Dataset entries:
______

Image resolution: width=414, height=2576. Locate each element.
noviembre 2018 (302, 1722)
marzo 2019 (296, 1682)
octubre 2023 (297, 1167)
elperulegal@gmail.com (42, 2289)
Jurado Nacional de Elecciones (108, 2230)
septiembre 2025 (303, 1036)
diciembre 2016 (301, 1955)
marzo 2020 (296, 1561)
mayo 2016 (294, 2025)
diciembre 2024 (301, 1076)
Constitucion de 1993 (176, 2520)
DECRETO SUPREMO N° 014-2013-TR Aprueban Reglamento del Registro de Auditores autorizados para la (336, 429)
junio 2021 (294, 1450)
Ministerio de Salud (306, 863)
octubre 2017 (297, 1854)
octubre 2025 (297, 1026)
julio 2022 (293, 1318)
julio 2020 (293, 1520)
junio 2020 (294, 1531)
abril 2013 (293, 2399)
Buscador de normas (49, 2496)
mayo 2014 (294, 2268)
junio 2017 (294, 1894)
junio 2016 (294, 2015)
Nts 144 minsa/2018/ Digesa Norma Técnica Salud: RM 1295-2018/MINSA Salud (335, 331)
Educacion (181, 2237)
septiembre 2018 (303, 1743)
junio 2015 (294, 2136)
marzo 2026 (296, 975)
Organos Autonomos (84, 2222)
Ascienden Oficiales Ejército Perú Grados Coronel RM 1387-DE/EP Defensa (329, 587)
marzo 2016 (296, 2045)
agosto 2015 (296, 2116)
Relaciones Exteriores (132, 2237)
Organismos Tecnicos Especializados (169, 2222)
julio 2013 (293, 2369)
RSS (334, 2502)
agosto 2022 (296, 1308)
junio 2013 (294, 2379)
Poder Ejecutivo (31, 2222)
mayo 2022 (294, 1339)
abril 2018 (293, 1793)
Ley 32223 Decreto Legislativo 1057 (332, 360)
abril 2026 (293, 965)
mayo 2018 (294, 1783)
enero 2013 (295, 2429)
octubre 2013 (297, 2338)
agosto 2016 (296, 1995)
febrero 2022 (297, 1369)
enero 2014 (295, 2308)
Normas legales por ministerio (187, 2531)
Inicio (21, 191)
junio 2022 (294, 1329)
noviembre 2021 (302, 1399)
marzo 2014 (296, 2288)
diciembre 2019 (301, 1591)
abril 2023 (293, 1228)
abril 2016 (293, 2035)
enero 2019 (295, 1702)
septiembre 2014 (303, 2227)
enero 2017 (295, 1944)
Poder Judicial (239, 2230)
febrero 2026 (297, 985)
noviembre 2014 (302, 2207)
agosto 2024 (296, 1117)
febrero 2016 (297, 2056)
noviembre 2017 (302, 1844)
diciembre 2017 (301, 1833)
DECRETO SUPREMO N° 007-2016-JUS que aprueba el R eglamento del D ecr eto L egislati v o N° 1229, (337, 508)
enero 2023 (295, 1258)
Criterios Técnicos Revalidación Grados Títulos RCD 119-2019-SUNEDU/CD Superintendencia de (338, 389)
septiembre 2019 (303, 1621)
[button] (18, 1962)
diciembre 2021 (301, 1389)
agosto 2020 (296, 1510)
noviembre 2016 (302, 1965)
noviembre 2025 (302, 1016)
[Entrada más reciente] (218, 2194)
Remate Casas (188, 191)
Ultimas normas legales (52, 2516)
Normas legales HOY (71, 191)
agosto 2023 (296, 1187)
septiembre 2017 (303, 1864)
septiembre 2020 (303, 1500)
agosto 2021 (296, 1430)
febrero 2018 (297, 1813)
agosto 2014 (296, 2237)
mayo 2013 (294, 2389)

______

→ **Exercise directions**
Among the records above, extract exactly the lines from the line with "abril 2026 (293, 965)" to the line with "agosto 2020 (296, 1510)", both lines included, and leave out the rest.

→ **Answer for the task**
abril 2026 (293, 965)
mayo 2018 (294, 1783)
enero 2013 (295, 2429)
octubre 2013 (297, 2338)
agosto 2016 (296, 1995)
febrero 2022 (297, 1369)
enero 2014 (295, 2308)
Normas legales por ministerio (187, 2531)
Inicio (21, 191)
junio 2022 (294, 1329)
noviembre 2021 (302, 1399)
marzo 2014 (296, 2288)
diciembre 2019 (301, 1591)
abril 2023 (293, 1228)
abril 2016 (293, 2035)
enero 2019 (295, 1702)
septiembre 2014 (303, 2227)
enero 2017 (295, 1944)
Poder Judicial (239, 2230)
febrero 2026 (297, 985)
noviembre 2014 (302, 2207)
agosto 2024 (296, 1117)
febrero 2016 (297, 2056)
noviembre 2017 (302, 1844)
diciembre 2017 (301, 1833)
DECRETO SUPREMO N° 007-2016-JUS que aprueba el R eglamento del D ecr eto L egislati v o N° 1229, (337, 508)
enero 2023 (295, 1258)
Criterios Técnicos Revalidación Grados Títulos RCD 119-2019-SUNEDU/CD Superintendencia de (338, 389)
septiembre 2019 (303, 1621)
[button] (18, 1962)
diciembre 2021 (301, 1389)
agosto 2020 (296, 1510)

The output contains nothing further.